Begitu pintu ruang rapat tertutup, aku langsung mencari satu hal:
pantry.
Bukan kopi.
Tapi keselamatan.
Pantry adalah satu-satunya tempat di kantor yang jujur. Semua orang datang ke sana tanpa topeng. Mata panda, bahu turun, napas panjang, tidak ada yang bisa disembunyikan.
Aku menuang kopi dengan tangan masih sedikit gemetar.

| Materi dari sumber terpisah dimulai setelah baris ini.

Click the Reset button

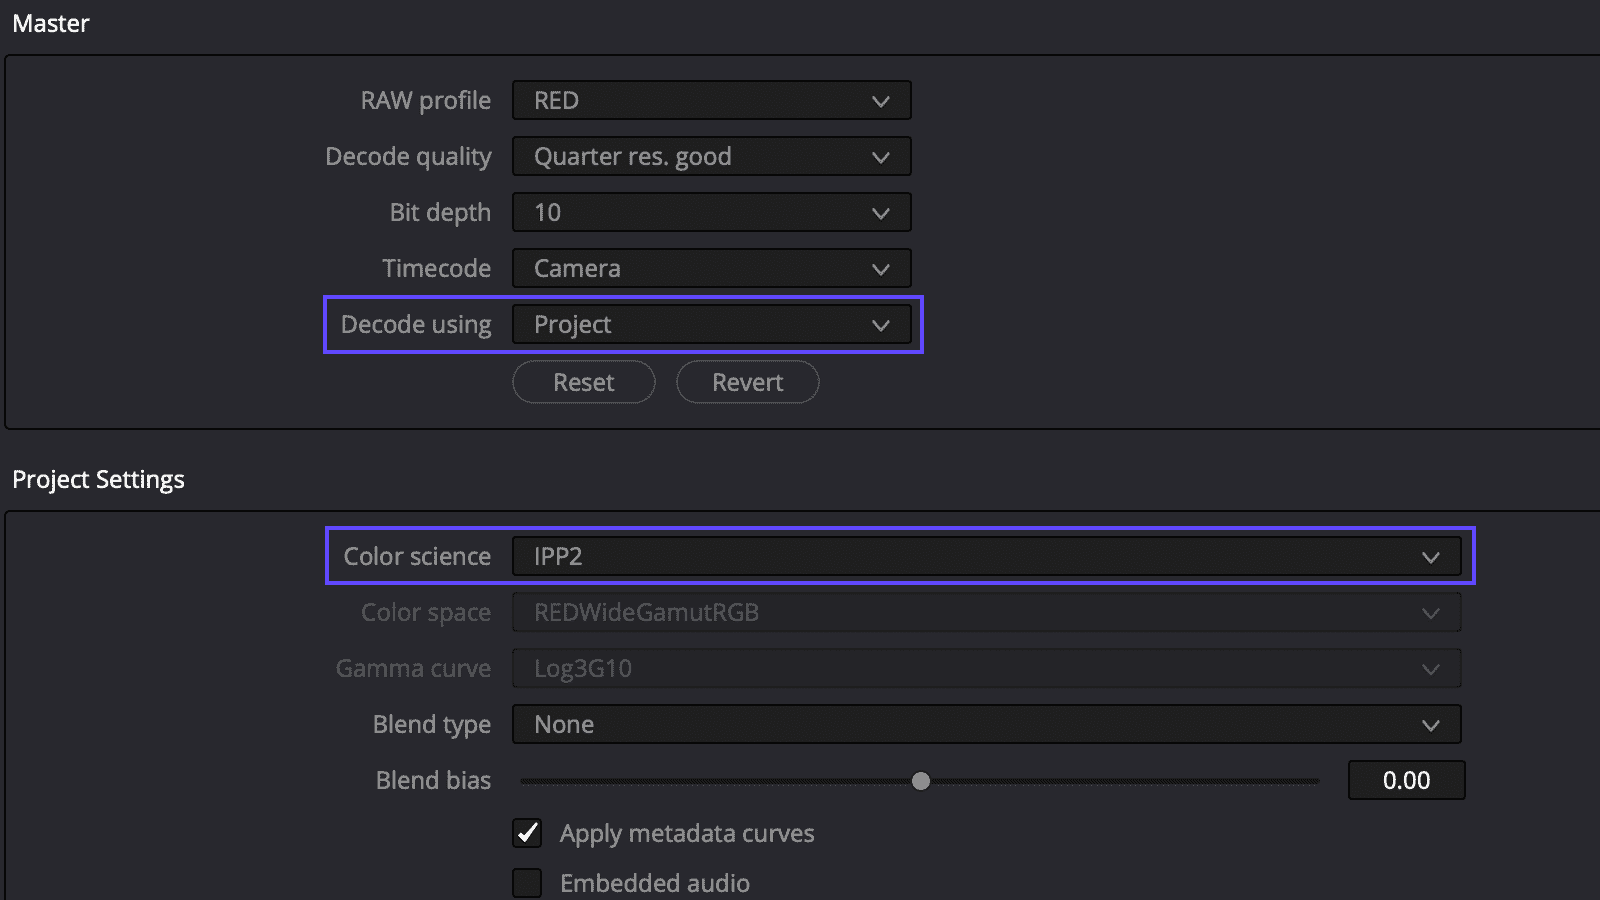pos(583,382)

Kopi pertama hari Senin selalu terasa seperti obat.
“Kamu kelihatan selamat,” suara itu datang dari belakang.
Rasya.
“Aku hampir KO,” jawabku jujur. “Itu meeting atau uji nyali?”
Dia tertawa kecil sambil mengambil gelas. “Kalau kamu bisa bertahan di meeting itu, kamu bisa bertahan di mana aja.”
Aku meneguk kopi. “Kenapa nggak ada pelatihan mental sebelum masuk kantor ini?”
“Kita semua belajar dari trauma,” katanya santai.
Kami berdiri berdampingan. Tidak bicara. Tapi tidak canggung. Hanya dua orang yang sama-sama masih hidup setelah Senin pagi.
“Aku benci hari ini,” kataku tiba-tiba.
Rasya menoleh. “Hari ini atau pekerjaannya?”
Aku berpikir sebentar. “Bosnya.”
Dia mengangguk pelan. “Valid.”
Aku tertawa kecil. Rasanya lega bisa mengeluh tanpa dihakimi.
“Tenang,” katanya. “Senin selalu paling kejam. Habis ini masih ada empat hari buat pura-pura kuat.”
Aku menatap kopi di tanganku. “Kamu kok santai banget.”
“Bukan santai,” katanya. “Aku sudah berdamai.”
Aku menggeleng. “Aku belum sampai tahap itu.”
Dia menatapku sebentar. “Nggak apa-apa. Nanti juga.”
Kami kembali ke meja masing-masing. Tapi entah kenapa, langkahku lebih ringan.
Pantry tidak menyelesaikan masalah.
Tapi kadang, cukup tahu ada tempat aman untuk bernapas… sudah lebih dari cukup.
Dan Senin ini, walaupun masih menyebalkan, tidak sepenuhnya buruk.